Alles im grünen Bereich also? In den Sozialwissenschaften gibt es das sogenannte Tocqueville-Paradoxon. Benannt nach dem französischen Gelehrten Alexis de Tocqueville, der es Mitte des 18 Jahrhunderts formulierte, besagt es im Kern: Abnehmende Ungleichheit sorgt nicht für mehr Zufriedenheit, sondern dafür, dass verbleibende kleinere Benachteiligungen stärker wahrgenommen werden und Unzufriedenheit steigt. Ich habe den Eindruck, dass sich dieses Paradoxon auch auf unseren Umgang der Energiewende übertragen lässt. Wir haben in den letzten Jahrzehnten immer mehr verschiedenen Befindlichkeiten beim Umbau unserer Energieinfrastrukturen immer mehr Raum eingeräumt: Denkmalschutz, Archäologie, Erdkabel statt Freileitungen, um nur ein paar Beispiele zu nennen. Das Problem: Diese Wohlfühlprojekte kosten viel Geld. Für mehr Akzeptanz für Energiewendeprojekte und damit für mehr Klimaschutz haben sie allerdings nur begrenzt gesorgt. Im Gegenteil: Befindlichkeiten gibt es nach wie vor und es besteht die große Gefahr, dass uns die Kosten bei der Energiewende aus dem Ruder laufen und damit die Akzeptanz für die Energiewende insgesamt sinkt. Spätestens mit dem Urteil des Bundesverfassungsgerichtes zum Klima- und Transformationsfonds wurde nun wirklich jedem klar, dass die finanziellen Mittel begrenzt sind und dass es eine neue Politik im Umgang mit den Transformationskosten geben muss.

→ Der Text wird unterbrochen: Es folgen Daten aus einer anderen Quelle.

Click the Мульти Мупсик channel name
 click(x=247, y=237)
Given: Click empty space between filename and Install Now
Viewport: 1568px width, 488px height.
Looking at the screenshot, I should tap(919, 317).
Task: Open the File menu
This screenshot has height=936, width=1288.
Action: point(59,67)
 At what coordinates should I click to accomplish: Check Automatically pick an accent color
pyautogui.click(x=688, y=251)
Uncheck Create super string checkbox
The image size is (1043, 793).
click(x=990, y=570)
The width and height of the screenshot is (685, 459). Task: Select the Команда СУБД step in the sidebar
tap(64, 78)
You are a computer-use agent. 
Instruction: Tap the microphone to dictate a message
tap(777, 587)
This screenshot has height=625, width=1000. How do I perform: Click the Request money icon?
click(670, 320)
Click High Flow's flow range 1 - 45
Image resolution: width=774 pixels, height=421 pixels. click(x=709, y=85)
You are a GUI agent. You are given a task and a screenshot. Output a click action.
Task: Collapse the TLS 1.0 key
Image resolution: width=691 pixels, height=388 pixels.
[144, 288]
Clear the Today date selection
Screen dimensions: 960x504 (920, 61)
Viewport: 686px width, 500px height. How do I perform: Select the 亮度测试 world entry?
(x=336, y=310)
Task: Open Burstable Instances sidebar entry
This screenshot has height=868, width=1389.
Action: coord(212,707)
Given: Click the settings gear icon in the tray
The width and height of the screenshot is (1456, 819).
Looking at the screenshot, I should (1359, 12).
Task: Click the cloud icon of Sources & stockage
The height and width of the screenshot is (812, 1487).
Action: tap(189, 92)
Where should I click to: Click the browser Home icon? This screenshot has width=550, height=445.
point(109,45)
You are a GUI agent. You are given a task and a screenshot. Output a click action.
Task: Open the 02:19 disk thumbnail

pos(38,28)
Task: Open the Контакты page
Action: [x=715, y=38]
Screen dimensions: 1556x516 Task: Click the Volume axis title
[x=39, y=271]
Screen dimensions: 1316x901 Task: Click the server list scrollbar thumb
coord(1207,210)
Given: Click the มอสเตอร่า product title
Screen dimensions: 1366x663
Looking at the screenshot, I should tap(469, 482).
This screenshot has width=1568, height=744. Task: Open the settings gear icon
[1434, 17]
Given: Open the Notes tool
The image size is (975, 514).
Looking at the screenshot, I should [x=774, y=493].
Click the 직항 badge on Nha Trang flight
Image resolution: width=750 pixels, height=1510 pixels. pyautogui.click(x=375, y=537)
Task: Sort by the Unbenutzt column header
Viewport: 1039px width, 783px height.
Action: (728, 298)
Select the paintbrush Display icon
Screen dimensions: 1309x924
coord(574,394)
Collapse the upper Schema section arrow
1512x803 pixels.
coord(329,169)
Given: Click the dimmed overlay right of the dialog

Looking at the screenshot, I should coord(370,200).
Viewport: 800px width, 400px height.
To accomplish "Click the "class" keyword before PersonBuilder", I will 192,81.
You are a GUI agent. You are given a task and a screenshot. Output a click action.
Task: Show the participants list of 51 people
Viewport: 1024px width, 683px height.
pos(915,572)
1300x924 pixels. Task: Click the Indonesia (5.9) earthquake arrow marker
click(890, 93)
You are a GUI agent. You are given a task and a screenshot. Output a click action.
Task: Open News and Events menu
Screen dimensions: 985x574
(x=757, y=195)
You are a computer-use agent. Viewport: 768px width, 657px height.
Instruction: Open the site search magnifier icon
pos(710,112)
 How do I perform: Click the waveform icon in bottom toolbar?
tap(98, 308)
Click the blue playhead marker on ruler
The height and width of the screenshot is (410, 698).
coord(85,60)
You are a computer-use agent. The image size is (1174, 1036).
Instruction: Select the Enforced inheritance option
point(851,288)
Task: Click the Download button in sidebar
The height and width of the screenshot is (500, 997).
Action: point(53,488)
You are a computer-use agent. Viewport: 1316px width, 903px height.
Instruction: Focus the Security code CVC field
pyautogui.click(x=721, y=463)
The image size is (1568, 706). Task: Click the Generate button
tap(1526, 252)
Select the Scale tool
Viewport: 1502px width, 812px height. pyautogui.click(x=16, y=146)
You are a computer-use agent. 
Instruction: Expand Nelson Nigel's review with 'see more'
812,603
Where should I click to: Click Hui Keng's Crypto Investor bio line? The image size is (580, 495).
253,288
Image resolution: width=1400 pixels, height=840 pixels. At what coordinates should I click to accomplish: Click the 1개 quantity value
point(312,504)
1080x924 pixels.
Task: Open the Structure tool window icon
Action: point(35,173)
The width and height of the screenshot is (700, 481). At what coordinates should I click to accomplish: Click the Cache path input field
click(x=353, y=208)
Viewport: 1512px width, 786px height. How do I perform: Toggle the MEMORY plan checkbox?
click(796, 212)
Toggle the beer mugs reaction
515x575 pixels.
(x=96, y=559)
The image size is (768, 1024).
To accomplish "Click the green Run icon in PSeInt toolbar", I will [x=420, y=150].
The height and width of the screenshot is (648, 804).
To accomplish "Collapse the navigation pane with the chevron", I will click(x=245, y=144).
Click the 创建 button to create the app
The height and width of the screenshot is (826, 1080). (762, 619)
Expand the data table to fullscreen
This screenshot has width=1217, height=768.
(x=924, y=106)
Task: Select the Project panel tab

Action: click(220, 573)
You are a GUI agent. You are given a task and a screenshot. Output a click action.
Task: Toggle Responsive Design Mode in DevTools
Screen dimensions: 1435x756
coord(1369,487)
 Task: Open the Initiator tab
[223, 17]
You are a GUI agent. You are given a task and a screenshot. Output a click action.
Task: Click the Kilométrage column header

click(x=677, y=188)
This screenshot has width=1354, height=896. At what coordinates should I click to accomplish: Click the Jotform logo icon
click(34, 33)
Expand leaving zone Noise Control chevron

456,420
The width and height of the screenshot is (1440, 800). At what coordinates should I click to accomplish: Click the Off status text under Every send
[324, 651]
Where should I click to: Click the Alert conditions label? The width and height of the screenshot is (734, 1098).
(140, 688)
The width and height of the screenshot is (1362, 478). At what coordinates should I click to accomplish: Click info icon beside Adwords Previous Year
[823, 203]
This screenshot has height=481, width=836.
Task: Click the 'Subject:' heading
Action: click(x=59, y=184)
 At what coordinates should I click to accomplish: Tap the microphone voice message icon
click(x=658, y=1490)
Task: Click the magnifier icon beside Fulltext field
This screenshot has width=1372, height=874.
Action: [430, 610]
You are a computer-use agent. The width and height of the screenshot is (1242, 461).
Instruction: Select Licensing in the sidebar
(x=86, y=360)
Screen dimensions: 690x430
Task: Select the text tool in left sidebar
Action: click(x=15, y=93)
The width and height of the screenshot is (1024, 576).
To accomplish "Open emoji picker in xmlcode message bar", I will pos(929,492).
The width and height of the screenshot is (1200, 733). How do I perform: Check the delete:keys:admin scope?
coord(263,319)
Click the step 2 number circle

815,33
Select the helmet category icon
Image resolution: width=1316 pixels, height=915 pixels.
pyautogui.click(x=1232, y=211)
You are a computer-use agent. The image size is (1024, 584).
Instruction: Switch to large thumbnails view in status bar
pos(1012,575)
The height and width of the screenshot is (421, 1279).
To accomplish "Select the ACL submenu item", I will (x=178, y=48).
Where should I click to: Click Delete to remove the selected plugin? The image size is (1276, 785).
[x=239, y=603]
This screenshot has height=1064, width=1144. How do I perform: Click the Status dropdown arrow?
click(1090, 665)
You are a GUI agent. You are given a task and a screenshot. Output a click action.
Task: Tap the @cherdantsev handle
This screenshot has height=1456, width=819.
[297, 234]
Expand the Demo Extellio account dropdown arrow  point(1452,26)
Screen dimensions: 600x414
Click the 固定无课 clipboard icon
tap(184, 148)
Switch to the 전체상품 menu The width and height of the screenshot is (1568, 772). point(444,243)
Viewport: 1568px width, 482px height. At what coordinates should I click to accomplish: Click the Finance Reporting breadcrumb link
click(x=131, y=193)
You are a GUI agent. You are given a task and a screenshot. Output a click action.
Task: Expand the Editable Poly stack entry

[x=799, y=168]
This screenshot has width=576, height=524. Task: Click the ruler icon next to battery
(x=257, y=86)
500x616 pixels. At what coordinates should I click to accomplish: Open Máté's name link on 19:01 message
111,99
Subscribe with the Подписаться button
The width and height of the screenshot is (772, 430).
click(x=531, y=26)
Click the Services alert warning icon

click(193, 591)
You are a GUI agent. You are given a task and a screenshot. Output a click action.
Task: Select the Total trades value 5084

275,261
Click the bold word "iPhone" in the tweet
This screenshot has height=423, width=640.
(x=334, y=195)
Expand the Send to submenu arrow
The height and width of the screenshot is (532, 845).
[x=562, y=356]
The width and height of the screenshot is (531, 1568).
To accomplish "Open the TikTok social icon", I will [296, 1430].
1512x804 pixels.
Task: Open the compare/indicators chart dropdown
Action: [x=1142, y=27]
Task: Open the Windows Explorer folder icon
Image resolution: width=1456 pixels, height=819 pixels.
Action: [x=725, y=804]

Denn auch wenn die Zustimmungswerte an sich für die Energiewende erfreulicherweise sehr hoch sind und – das zeigen auch jüngste Meinungsforschungen – ein breiter gesellschaftlicher Konsens über die Herausforderungen besteht, die der Klimawandel mit sich bringt, hat die intensive Debatte um das Gebäudeenergiegesetz in diesem Jahr doch deutlich gezeigt: Akzeptanz ist ein fragiles Gebilde. Im Jahr 2023 befinden wir uns daher auch bei der Energiewende in einer Zeitenwende. Es wird vor dem Hintergrund einer angespannten ökonomischen Lage zunehmend darauf ankommen, die Transformationskosten sehr genau im Blick zu behalten. Um es deutlich zu sagen: Wenn wir Klimaneutralität bis 2045 erreichen wollen, müssen wir im Bereich der Energiewende auf alles, was nicht auf dieses Ziel einzahlt, verzichten. Die Zeiten des „Wünsch dir was“ sind vorbei. Dazu gehört auch eine ehrliche politische Kommunikation, die sagt: Die Transformation hin zu Klimaneutralität ohne Auswirkungen auf den Alltag der Menschen wird es nicht geben.